Thursday, May 7, 2009

The "normal" of tomorrow

How will the new normal of tomorrow look like ? The new normal will be shaped by a confluence of powerful forces—some arising directly from the financial crisis and some that were at work long before it began. Lets look at some features that could probably define the new normal: 

  • There will be lesser financial leverage in the system. This reduction in leverage has been fueled by two factors : increase in debt due to financial innovation & the credit bubble fueled by irresponsible risk taking.  Business models that rely on high leverage will suffer reduced returns. Companies that boost returns to equity the old fashioned way—through real productivity gains—will be rewarded.
  • Another defining feature would be the expanded role for government.

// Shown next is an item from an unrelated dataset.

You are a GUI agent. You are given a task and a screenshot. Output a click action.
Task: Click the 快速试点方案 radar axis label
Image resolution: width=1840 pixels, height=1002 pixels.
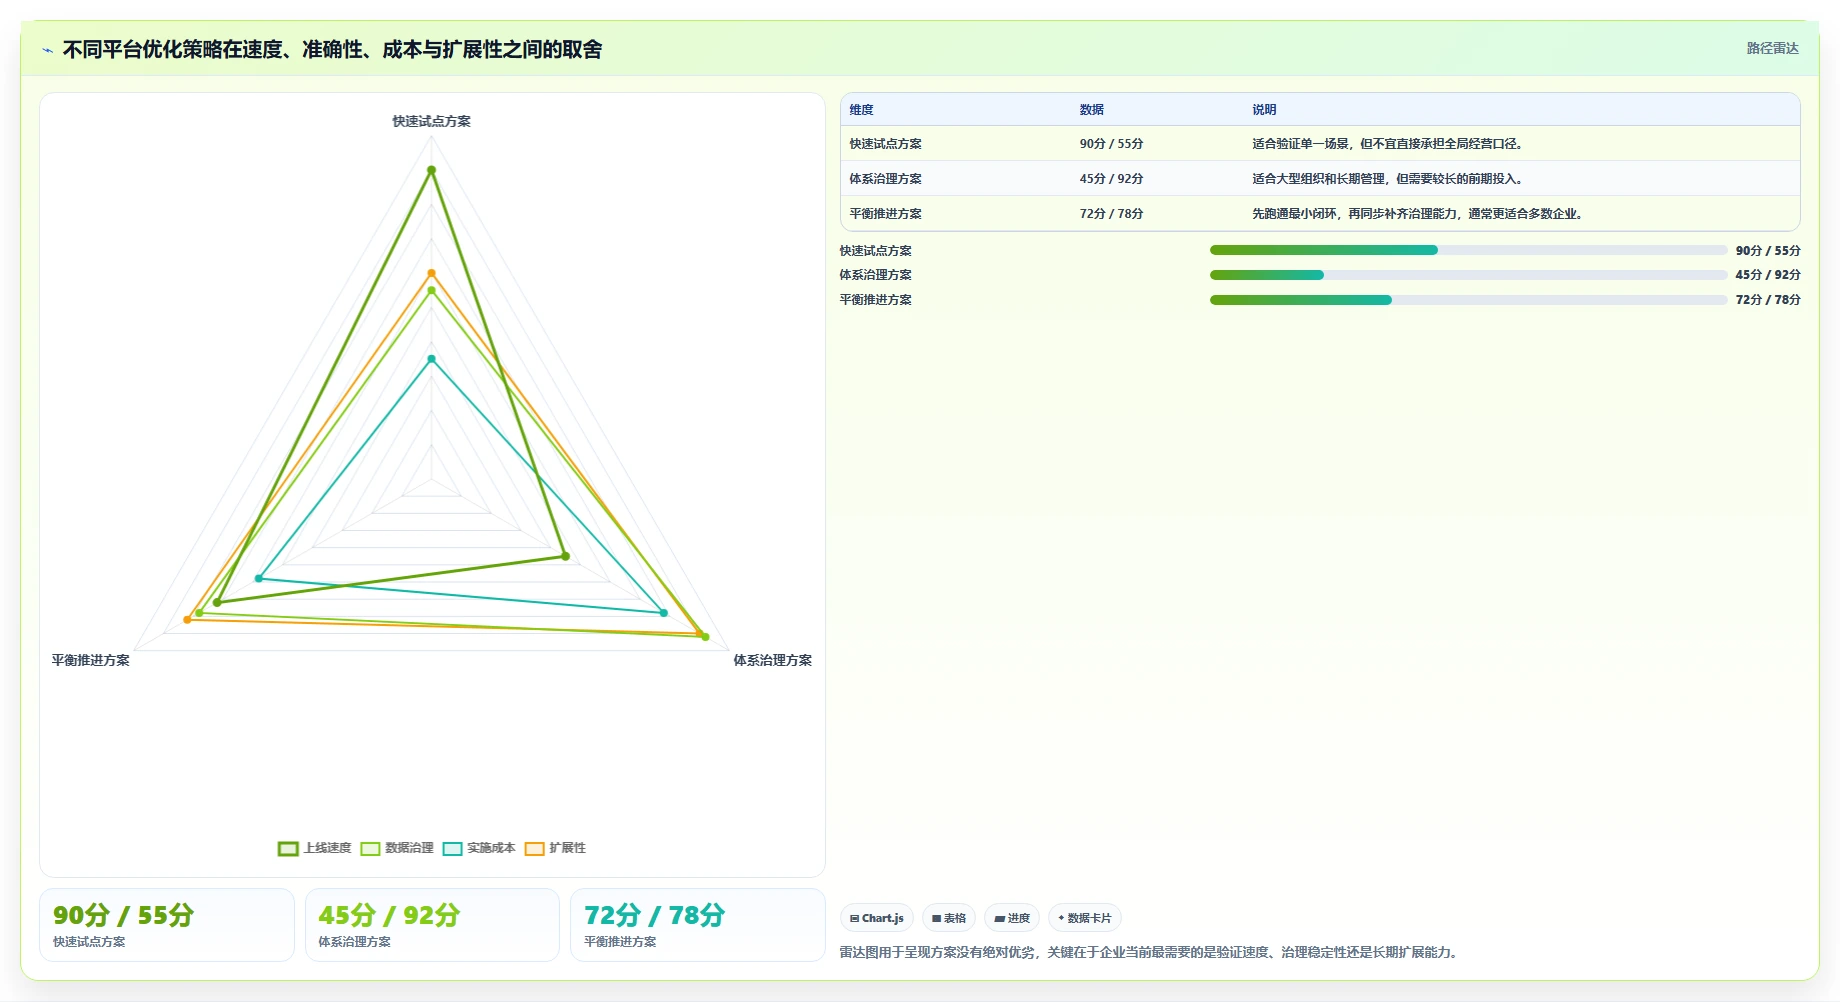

A good outcome of the crisis would be greater global financial coordination and transparency. A bad outcome would be protectionist policies that make it harder for companies to move capital to the most productive places and that dampen economic growth, particularly in the developing world.

It was clear much before the crisis that US consumption could not continue to be the engine of global growth. Consumption depends on income growth, and US income growth since 1985 had been boosted by a series of one-time factors—such as the entry of women into the workforce, an increase in the number of college graduates—that have now played themselves out.

Companies seeking high rates of income and consumption growth will increasingly look to Asia. Through it all, technological innovation will continue, and the value of increasing human knowledge will remain undiminished. For talented contrarians and technologists, the next few years may prove especially fruitful as investors looking for high-risk, high-reward opportunities shift their attention from financial engineering to genetic engineering, software, and clean energy.

Monday, May 4, 2009

McKinsey Strategy Classics: 4 phase planning, Nine box matrix, MACS

  • A company should make sure that it is the best possible owner of each of its business units - not simply hold on to units that are strong in themselves.
  • Strategy : An integrated set of actions designed to create a sustainable advantage over competitors.
  • Planning routinely progresses through four discrete phases of development. The first phase, financial planning, is the most basic and can be found at all companies. It is simply the process of setting annual budgets and using them to monitor progress. As financial planners extend their time horizons beyond the current year, they often cross into forecast-based planning, which is the second phase. A few companies have advanced beyond forecast-based planning by entering the third phase, which entails a profound leap forward in the effectiveness of strategic planning. We call this phase externally oriented planning, since it derives many of its advantages from more thorough and creative analyses of market trends, customers, and the competition. Only phase four—which is really a systematic, company-wide embodiment of externally oriented planning—earns the appellation strategic management, and its practitioners are very few indeed.
  • McKinsey’s standard portfolio analysis tool is the nine-box matrix, in which each business unit is plotted along two dimensions: the attractiveness of the relevant industry and the unit’s competitive strength within that industry. Units below the diagonal of the matrix are sold, liquidated, or run purely for cash, and they are allowed to consume little in the way of new capital. Those on the diagonal—marked "Selectivity, earnings"—can be candidates for selective investment. And business units above the diagonal, as the label suggests, should pursue strategies of either selective or aggressive investment and growth.
  • MACS (Market Activated Corporate Strategy framework): MACS represents much of McKinsey’s most recent thinking in strategy and finance. Like the old nine-box matrix, MACS includes a measure of each business unit’s stand-alone value within the corporation, but it adds a measure of a business unit’s fitness for sale to other companies. This new measure is what makes MACS especially useful. The key insight of MACS is that a corporation’s ability to extract value from a business unit relative to other potential owners should determine whether the corporation ought to hold onto the unit in question. In the MACS matrix, the axes from the old nine-box framework measuring the industry’s attractiveness and the business unit’s ability to compete have been collapsed into a single horizontal axis, representing a business unit’s potential for creating value as a stand-alone enterprise. The vertical axis in MACS represents a parent company’s ability, relative to other potential owners, to extract value from a business unit. And it is this second measure that makes MACS unique.

Global sourcing : Factors at play

Globalization is not a very recent phenomenon. Since 1914 itself, people could make use of the advantages of globalization to pursue their needs. In terms of charting out their global sourcing strategies companies need to keep three aspects in mind-

  • Low cost off-shoring as a concept will remain and is probably here to stay. Even though labor costs between China and America having been closing in, the gap is still expected to increase to $26 per hour in 2013 from $17 currently. What would happen is that low cost destinations would compete against each other for various off-shoring projects.
  • Within these low cost destinations itself, internal locations would compete for business due to cost arbitrages between various locations. Going forward, it would make sense for companies to understand the dynamics within these low cost countries in order to gain maximum leverage from these locations. This would involve substantial investment in research and manpower.
  • Politics and public policy will play an important role in the coming years in shaping global forces. Companies would need to carefully understand these policies and their implications. Whether or not countries will agree to play by common rules in international trade or pursue their own nationalist or regional policies will be critical.

The ability to understand these global forces at play would be crucial for companies to succeed in the coming decade.